On Sun 22-11-15 13:55:31, Vlastimil Babka wrote:
> On 11.11.2015 14:48, mho...@kernel.org wrote:
> >  mm/page_alloc.c | 10 +++++++++-
> >  1 file changed, 9 insertions(+), 1 deletion(-)
> > 
> > diff --git a/mm/page_alloc.c b/mm/page_alloc.c
> > index 8034909faad2..d30bce9d7ac8 100644
> > --- a/mm/page_alloc.c
> > +++ b/mm/page_alloc.c
> > @@ -2766,8 +2766,16 @@ __alloc_pages_may_oom(gfp_t gfp_mask, unsigned int 
> > order,
> >                     goto out;
> >     }
> >     /* Exhausted what can be done so it's blamo time */
> > -   if (out_of_memory(&oc) || WARN_ON_ONCE(gfp_mask & __GFP_NOFAIL))
> > +   if (out_of_memory(&oc) || WARN_ON_ONCE(gfp_mask & __GFP_NOFAIL)) {
> >             *did_some_progress = 1;
> > +
> > +           if (gfp_mask & __GFP_NOFAIL) {
> > +                   page = get_page_from_freelist(gfp_mask, order,
> > +                                   ALLOC_NO_WATERMARKS|ALLOC_CPUSET, ac);
> > +                   WARN_ONCE(!page, "Unable to fullfil gfp_nofail 
> > allocation."
> > +                               " Consider increasing min_free_kbytes.\n");
> 
> It seems redundant to me to keep the WARN_ON_ONCE also above in the if () 
> part?

They are warning about two different things.
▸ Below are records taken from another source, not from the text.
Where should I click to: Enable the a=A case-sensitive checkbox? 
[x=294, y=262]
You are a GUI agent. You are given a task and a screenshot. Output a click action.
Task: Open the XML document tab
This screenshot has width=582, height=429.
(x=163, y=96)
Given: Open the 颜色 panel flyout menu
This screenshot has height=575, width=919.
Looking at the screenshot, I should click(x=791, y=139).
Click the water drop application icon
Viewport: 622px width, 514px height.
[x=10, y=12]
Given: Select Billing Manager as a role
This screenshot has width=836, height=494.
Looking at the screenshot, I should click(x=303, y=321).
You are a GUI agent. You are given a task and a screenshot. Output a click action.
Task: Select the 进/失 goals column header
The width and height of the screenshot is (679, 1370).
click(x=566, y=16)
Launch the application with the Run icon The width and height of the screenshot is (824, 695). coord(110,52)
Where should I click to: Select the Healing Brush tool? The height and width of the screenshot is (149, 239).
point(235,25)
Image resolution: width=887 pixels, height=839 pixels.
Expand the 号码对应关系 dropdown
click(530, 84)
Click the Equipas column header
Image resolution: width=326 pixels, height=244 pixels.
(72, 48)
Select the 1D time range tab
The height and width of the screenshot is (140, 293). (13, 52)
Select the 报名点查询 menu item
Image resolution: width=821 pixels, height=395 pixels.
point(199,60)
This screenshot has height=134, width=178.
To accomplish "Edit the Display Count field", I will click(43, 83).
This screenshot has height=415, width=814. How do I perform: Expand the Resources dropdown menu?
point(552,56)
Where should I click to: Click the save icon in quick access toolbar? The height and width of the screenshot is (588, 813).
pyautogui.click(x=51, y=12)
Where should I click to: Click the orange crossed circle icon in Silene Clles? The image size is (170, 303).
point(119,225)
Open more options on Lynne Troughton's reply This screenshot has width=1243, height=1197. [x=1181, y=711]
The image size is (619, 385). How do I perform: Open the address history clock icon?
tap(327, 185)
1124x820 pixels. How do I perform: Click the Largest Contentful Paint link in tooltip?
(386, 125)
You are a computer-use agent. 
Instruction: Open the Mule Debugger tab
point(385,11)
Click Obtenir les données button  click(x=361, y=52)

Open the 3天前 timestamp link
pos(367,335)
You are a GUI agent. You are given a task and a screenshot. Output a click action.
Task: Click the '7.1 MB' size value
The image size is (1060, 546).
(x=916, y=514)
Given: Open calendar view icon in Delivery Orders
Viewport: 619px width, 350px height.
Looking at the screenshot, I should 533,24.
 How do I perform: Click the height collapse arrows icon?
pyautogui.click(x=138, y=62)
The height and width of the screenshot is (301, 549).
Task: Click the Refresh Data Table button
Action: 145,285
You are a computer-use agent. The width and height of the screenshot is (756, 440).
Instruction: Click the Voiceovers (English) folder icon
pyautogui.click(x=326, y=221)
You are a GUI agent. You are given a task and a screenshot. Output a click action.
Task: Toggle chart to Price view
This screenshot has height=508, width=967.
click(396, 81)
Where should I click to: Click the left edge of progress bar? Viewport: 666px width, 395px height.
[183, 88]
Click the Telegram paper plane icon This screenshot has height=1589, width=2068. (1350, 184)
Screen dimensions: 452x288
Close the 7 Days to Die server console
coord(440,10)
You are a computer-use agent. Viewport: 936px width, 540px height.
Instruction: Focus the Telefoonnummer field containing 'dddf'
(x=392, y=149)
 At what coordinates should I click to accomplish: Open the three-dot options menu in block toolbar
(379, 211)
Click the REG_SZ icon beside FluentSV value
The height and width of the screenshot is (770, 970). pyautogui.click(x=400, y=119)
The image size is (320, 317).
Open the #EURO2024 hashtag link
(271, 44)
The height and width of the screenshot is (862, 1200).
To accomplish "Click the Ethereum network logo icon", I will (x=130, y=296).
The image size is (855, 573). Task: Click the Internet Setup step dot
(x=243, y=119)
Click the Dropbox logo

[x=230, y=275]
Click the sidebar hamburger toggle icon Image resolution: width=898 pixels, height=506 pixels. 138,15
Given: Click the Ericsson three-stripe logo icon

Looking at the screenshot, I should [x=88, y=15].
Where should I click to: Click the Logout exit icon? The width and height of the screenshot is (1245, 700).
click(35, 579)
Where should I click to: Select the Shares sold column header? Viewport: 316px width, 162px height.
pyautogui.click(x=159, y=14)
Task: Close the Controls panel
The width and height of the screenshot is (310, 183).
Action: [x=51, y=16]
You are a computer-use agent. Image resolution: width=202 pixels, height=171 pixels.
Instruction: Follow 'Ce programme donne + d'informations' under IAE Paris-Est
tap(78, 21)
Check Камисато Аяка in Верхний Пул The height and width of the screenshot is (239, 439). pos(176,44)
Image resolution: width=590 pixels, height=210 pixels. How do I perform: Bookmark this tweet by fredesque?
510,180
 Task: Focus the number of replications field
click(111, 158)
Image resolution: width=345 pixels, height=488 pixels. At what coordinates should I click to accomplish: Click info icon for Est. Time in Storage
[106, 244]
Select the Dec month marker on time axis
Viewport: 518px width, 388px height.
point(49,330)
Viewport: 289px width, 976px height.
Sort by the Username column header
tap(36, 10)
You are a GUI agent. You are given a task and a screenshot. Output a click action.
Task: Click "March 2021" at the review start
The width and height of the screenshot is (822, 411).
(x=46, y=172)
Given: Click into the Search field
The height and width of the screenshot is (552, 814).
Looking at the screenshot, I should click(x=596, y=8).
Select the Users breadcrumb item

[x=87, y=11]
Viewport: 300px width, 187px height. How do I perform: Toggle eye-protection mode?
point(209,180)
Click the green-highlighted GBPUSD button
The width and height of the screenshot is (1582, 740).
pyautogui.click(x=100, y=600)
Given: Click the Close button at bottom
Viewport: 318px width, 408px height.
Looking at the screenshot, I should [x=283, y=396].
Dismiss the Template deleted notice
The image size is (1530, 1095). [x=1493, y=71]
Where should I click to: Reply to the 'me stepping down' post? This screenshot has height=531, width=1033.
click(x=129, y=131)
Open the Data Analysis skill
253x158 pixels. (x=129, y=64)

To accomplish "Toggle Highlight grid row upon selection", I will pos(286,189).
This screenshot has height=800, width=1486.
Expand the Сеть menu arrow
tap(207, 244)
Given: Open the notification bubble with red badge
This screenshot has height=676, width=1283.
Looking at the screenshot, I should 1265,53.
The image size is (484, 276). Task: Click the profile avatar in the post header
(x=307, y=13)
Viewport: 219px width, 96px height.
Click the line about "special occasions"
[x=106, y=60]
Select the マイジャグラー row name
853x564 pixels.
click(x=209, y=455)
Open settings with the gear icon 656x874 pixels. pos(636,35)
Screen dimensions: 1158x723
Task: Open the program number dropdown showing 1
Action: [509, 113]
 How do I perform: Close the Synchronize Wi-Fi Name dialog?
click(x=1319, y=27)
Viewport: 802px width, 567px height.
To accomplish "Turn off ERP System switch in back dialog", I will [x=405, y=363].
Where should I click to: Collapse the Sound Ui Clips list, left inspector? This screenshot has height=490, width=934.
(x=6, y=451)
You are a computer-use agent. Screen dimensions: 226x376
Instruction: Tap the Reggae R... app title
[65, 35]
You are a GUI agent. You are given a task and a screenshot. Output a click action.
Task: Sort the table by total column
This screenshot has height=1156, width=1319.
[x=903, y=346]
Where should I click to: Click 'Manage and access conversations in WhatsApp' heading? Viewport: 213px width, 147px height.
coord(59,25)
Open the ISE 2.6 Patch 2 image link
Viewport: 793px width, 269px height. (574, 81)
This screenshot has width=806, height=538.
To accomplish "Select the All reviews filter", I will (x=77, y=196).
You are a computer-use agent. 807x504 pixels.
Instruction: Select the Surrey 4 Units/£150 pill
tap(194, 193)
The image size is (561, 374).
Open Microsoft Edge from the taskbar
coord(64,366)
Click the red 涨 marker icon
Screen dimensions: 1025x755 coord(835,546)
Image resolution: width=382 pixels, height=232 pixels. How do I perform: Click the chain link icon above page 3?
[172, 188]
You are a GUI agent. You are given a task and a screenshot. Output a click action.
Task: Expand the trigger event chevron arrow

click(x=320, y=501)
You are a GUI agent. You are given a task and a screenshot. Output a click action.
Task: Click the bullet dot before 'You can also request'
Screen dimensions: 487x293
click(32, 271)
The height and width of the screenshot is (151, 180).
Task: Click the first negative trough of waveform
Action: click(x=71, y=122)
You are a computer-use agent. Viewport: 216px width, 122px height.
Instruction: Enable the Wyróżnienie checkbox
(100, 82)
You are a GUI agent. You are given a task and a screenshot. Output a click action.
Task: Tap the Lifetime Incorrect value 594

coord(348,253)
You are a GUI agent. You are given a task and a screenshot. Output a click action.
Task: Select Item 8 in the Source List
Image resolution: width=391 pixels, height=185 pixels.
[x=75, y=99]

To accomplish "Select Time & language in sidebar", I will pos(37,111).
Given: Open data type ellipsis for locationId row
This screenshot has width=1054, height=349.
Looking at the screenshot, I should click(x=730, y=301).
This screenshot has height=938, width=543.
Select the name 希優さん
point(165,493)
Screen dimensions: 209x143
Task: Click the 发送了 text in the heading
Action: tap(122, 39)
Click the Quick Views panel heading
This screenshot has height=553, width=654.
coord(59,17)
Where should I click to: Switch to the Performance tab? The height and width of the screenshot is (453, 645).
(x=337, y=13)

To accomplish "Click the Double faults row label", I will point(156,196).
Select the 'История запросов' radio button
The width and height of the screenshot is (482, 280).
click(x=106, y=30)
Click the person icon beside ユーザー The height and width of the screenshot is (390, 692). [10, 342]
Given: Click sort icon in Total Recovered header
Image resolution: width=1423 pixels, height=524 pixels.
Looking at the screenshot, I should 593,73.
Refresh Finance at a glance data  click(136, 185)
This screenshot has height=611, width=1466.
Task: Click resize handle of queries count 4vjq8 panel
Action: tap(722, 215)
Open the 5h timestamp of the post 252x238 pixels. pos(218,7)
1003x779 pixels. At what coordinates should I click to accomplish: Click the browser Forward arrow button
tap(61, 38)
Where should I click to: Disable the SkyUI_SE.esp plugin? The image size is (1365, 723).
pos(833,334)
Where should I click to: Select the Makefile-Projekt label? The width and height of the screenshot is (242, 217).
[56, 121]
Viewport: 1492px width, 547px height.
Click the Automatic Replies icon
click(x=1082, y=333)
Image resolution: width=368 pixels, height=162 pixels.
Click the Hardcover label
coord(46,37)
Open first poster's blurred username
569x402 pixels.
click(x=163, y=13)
The first one catches a
buggy code which uses __GFP_NOFAIL from oom disabled context while the
second one tries to help the administrator with a hint that memory
reserves are too small.

> Also s/gfp_nofail/GFP_NOFAIL/ for consistency?

Fair enough, changed.

> Hm and probably out of scope of your patch, but I understand the WARN_ONCE
> (WARN_ON_ONCE) to be _ONCE just to prevent a flood from a single task looping
> here. But for distinct tasks and potentially far away in time, wouldn't we 
> want
> to see all the warnings? Would that be feasible to implement?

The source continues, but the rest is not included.